本文 —
「レコード・プロデューサー、レコーディング・エンジニアのイノヴェーター
トム・ダウド。著名なミュージシャン、貴重なアーカイブ映像、そして自らの声によって綴られる、限りなく音楽を愛した天才の人生を描いた、音楽ファン必見の“音楽の話法”の物語」
ドキュメンタリー映画が面白いという流れを生み出したのはマイケル・ムーアの『ボウリング・フォー・コロンバイン』だった。以降、多くのドキュメンタリー作品が公開されてきているが、その中でもコンスタントに多くの観客を集めてきたのが、音楽をテーマとしたものである。マーティン・スコセッシが製作総指揮を行い、ヴィム・ヴェンダースなど著名な監督が集結した“ブルース・プロジェクト”シリーズ、NYパンクを代表するバンド
ラモーンズの結成から分裂までをメンバーの赤裸々な証言と共に捉えた『END
OF THE CENTURY』、グレイトフル・デッド、ジャニス・ジョプリンなど70年代アメリカン・ロックの大御所が出演した知られざるコンサート・ツアーの様子を捉えた『フェスティバル・エクスプレス』、ベルリン・フィルの演奏するストラヴィンスキーの「春の祭典」とクラシックを知らない子供たちとのダンスのコラボレーションの本番までを捉えた『ベルリン・フィルと子供たち』などジャンルを超えた様々な作品が公開されてきている。今回紹介する『トム・ダウド/いとしのレイラをミックスした男』もそういった音楽ドキュメンタリー作品のひとつである。

抽出項目 —
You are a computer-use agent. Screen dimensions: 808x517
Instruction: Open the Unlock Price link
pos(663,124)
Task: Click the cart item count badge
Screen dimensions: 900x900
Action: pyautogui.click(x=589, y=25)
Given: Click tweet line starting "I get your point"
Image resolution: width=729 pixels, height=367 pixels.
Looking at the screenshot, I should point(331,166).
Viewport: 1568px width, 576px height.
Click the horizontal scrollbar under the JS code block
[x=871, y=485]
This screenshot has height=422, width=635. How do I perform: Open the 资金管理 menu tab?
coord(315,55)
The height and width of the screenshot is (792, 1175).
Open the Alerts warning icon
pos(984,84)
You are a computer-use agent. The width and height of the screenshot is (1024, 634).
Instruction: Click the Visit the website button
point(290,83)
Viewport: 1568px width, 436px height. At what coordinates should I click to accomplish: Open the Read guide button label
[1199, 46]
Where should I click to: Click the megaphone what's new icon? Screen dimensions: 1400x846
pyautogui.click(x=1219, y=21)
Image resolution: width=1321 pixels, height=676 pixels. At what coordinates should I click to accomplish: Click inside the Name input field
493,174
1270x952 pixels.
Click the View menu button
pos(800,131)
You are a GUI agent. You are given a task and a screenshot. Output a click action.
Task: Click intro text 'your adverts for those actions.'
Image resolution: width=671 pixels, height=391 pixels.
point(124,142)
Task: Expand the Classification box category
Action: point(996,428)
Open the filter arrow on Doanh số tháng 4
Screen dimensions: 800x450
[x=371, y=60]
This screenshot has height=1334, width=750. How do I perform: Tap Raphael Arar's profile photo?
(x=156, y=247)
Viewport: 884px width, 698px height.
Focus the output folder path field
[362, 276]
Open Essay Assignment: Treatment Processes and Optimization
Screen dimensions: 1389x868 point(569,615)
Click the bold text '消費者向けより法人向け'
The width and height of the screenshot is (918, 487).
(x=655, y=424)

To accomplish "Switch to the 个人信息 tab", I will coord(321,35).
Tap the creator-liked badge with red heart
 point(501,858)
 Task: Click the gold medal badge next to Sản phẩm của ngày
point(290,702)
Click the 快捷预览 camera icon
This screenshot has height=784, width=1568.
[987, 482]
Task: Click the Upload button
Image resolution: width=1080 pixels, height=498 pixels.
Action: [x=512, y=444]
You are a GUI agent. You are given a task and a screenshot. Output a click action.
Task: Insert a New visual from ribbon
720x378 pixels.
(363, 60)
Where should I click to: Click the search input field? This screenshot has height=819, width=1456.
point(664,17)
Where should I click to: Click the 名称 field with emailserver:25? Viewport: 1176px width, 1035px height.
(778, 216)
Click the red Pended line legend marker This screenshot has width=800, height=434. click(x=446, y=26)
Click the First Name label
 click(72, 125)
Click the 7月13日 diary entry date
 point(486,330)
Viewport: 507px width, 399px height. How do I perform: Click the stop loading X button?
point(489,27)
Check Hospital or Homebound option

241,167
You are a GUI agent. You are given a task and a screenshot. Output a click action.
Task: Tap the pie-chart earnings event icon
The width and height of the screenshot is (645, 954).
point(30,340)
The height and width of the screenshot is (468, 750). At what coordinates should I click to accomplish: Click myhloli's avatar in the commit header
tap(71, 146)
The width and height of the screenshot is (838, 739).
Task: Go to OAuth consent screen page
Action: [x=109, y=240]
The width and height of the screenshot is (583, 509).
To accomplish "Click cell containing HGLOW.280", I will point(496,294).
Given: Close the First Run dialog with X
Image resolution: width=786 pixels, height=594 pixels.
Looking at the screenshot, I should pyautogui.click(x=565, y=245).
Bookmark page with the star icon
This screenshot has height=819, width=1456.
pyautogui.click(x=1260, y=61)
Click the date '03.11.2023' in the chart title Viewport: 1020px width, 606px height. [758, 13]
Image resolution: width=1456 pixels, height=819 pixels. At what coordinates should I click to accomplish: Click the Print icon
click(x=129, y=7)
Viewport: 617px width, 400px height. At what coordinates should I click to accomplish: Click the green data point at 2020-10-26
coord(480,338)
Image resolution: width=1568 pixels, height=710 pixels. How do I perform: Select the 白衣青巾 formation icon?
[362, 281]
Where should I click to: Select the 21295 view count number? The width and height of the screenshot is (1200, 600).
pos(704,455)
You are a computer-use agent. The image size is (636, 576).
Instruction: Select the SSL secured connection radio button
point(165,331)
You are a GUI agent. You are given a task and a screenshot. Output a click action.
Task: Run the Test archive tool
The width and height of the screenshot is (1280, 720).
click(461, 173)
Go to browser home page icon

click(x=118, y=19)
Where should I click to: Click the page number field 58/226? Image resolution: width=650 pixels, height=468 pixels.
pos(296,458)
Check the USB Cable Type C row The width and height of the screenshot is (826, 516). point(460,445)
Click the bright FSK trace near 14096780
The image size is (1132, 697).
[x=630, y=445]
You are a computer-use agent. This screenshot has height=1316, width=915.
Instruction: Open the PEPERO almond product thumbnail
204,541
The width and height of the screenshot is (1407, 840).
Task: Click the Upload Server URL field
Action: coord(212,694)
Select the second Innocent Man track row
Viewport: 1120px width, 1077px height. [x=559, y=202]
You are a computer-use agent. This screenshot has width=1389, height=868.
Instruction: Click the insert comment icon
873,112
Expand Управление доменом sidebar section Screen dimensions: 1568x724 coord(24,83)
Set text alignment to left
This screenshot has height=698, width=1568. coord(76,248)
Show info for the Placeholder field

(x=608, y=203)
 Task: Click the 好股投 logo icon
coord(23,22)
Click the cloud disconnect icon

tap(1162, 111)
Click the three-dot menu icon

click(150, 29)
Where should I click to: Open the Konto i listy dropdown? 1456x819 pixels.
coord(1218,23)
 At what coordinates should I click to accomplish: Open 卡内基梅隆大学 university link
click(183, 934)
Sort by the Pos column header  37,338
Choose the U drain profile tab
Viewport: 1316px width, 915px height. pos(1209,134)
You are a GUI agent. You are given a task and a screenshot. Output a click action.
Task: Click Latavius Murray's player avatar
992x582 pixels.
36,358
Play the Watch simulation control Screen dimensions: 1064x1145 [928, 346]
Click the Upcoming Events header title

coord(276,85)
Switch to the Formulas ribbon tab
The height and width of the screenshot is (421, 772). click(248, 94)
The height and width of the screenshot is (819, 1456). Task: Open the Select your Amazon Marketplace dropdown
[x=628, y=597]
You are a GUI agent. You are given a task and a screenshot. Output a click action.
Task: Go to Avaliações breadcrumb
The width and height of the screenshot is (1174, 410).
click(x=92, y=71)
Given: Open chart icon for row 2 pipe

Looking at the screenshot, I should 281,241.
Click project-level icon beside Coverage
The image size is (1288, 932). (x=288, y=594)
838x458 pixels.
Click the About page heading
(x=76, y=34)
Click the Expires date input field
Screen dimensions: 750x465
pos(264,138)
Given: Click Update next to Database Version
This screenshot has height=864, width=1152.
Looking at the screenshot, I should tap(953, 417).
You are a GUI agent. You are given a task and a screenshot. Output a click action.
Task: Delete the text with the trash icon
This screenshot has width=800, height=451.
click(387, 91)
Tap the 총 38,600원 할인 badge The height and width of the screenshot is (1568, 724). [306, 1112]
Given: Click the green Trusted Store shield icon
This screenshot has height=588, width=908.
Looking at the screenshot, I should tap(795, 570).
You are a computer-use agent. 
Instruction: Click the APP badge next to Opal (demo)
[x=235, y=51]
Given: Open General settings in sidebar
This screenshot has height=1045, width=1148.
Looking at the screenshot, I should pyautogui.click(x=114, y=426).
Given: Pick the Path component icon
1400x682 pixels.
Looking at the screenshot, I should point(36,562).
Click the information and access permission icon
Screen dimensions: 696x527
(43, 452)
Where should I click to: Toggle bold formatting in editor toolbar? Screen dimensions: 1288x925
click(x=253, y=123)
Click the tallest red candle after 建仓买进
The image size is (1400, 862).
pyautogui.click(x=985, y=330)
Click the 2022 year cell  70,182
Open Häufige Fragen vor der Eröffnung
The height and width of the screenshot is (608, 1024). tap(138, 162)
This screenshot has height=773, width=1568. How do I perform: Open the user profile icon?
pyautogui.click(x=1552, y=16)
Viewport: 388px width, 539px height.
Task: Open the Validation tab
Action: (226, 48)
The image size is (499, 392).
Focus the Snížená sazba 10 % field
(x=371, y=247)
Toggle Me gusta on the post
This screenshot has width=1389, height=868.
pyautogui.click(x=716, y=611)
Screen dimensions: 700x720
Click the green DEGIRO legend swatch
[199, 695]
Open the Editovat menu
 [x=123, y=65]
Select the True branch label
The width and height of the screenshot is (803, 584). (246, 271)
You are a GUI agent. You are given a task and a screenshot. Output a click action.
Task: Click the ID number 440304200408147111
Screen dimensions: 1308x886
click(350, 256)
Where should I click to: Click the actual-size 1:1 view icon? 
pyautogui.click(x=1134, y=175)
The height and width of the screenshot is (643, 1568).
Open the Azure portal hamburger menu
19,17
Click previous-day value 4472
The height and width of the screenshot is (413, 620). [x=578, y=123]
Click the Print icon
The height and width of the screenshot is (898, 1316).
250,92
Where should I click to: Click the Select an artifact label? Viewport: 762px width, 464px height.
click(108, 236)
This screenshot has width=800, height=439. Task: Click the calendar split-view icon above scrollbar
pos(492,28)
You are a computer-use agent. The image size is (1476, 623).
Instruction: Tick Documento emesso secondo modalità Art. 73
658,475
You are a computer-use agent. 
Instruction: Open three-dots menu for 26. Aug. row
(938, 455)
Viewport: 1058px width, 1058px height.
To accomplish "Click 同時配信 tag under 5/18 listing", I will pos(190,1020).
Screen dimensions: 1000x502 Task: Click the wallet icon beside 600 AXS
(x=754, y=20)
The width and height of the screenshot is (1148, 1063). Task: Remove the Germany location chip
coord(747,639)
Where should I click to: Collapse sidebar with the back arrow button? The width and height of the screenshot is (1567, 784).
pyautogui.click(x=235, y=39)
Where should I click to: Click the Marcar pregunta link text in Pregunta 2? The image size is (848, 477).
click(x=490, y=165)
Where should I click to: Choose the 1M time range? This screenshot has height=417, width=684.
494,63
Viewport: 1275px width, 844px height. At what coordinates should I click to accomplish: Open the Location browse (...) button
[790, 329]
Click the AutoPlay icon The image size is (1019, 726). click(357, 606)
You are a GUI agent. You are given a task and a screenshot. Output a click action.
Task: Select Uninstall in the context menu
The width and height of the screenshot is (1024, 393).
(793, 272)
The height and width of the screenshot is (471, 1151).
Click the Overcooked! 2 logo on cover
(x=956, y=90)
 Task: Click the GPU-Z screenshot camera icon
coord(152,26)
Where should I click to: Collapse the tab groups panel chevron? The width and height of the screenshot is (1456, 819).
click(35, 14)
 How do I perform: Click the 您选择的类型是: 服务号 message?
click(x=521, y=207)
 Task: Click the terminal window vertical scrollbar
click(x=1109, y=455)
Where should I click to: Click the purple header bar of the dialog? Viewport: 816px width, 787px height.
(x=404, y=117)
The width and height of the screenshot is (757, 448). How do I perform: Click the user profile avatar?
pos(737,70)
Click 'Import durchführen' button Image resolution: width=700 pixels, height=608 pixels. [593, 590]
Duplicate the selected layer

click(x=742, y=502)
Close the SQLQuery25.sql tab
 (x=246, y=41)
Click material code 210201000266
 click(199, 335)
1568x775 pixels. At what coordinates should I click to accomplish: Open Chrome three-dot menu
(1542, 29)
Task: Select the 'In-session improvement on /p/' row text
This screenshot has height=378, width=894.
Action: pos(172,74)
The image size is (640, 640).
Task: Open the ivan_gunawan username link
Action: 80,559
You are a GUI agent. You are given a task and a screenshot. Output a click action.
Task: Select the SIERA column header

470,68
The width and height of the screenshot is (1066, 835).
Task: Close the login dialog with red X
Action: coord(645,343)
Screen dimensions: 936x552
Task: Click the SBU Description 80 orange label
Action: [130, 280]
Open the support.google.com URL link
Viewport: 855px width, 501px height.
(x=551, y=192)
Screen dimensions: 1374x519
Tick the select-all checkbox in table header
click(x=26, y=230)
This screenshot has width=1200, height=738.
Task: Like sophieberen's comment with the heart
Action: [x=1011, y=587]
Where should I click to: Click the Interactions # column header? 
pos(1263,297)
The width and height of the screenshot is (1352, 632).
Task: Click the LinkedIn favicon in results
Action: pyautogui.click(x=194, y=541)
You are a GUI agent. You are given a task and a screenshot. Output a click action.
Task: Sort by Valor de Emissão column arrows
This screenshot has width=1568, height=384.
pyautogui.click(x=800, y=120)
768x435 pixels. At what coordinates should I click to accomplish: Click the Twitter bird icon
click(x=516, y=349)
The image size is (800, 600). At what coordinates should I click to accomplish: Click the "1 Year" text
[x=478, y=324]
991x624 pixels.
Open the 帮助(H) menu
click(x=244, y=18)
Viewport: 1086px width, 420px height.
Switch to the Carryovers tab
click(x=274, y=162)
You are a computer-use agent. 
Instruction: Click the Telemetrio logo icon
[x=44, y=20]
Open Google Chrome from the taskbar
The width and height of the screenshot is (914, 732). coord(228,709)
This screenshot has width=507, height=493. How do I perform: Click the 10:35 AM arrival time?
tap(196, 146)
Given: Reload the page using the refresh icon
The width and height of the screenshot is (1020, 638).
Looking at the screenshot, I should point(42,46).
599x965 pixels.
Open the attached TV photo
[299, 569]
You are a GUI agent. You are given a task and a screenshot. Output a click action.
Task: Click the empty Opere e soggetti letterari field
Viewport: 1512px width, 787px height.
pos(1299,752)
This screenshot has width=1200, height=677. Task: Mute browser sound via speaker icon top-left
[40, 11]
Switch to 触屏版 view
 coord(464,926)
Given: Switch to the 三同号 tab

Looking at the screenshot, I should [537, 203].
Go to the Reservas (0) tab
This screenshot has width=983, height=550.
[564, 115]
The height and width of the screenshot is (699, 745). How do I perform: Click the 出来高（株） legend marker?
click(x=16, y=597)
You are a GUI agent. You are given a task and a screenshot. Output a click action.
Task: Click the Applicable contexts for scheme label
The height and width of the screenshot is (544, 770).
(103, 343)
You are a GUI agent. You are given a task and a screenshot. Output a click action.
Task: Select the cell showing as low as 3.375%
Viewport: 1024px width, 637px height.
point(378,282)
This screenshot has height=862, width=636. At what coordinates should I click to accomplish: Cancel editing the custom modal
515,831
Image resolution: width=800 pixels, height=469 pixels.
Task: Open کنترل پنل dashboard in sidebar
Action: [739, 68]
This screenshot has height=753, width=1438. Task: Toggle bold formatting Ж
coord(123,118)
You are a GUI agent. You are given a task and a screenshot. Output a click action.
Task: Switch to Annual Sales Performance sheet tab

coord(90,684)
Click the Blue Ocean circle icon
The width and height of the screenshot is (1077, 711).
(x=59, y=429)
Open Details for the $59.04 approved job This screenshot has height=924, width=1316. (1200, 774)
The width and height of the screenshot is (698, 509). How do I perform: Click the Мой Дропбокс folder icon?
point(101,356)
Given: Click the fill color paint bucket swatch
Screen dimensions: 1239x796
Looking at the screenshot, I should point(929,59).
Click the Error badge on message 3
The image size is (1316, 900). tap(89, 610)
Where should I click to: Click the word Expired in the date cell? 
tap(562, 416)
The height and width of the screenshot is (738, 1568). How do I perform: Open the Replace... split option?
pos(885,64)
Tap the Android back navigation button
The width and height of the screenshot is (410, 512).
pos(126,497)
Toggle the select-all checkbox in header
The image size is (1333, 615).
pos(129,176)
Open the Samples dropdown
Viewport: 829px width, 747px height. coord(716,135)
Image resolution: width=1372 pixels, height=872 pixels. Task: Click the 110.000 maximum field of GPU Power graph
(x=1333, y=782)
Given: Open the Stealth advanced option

演習課題 —
**a)** 本文の「ドキュメンタリー映画が面白いという流れを」で始まる段落を、主な事実を残して箇条書きで短くまとめてください。
**b)** 本文冒頭の紹介文によると、トム・ダウドの人生はどのような素材で描かれていますか。1〜3文で説明してください。
これらの項目は、本文とは別の出典から取られたものです。

課題別解答 —
**a)**
- ドキュメンタリー映画が面白いという流れを生んだのは、マイケル・ムーアの『ボウリング・フォー・コロンバイン』である。
- その後に公開された多くの作品のうち、コンスタントに多くの観客を集めてきたのは音楽をテーマとしたものである。
- ジャンルを超えた作品例は次のとおり。
  - マーティン・スコセッシ製作総指揮の“ブルース・プロジェクト”シリーズ
  - ラモーンズの結成から分裂までを捉えた『END OF THE CENTURY』
  - 70年代アメリカン・ロックの大御所が出演したコンサート・ツアーを捉えた『フェスティバル・エクスプレス』
  - ベルリン・フィルと子供たちのダンスのコラボレーションを捉えた『ベルリン・フィルと子供たち』
- 『トム・ダウド/いとしのレイラをミックスした男』も、こうした音楽ドキュメンタリー作品のひとつである。

**b)** 著名なミュージシャン、貴重なアーカイブ映像、そしてトム・ダウド自身の声によって描かれています。